— Exercise goal —
An exact transcription of each entry below is required, without any pictures.

[[ Supplied material open ]]

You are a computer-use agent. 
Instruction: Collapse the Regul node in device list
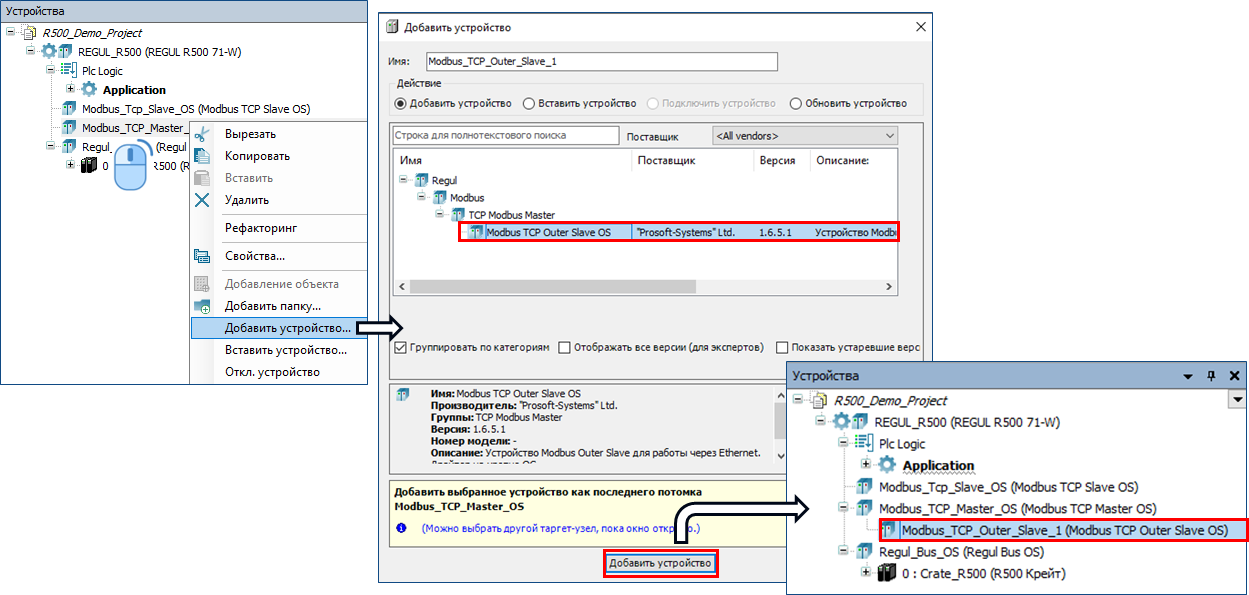405,180
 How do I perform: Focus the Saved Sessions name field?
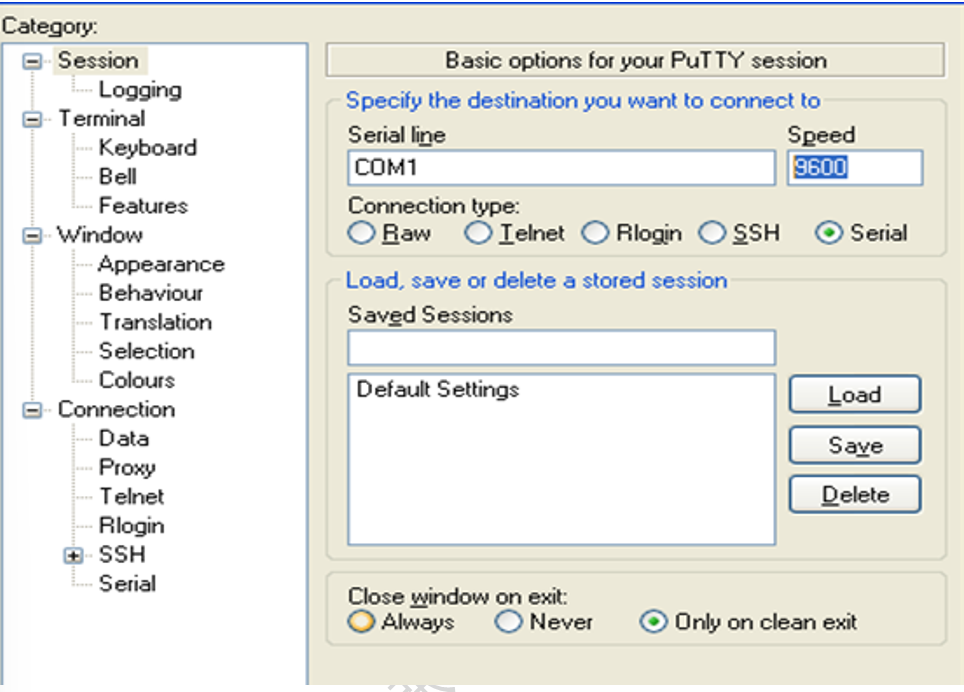click(x=561, y=348)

[[ Supplied material closed ]]

— The completed task —
You are a computer-use agent. 
Instruction: Collapse the Regul node in device list
405,180
 How do I perform: Focus the Saved Sessions name field?
click(x=561, y=348)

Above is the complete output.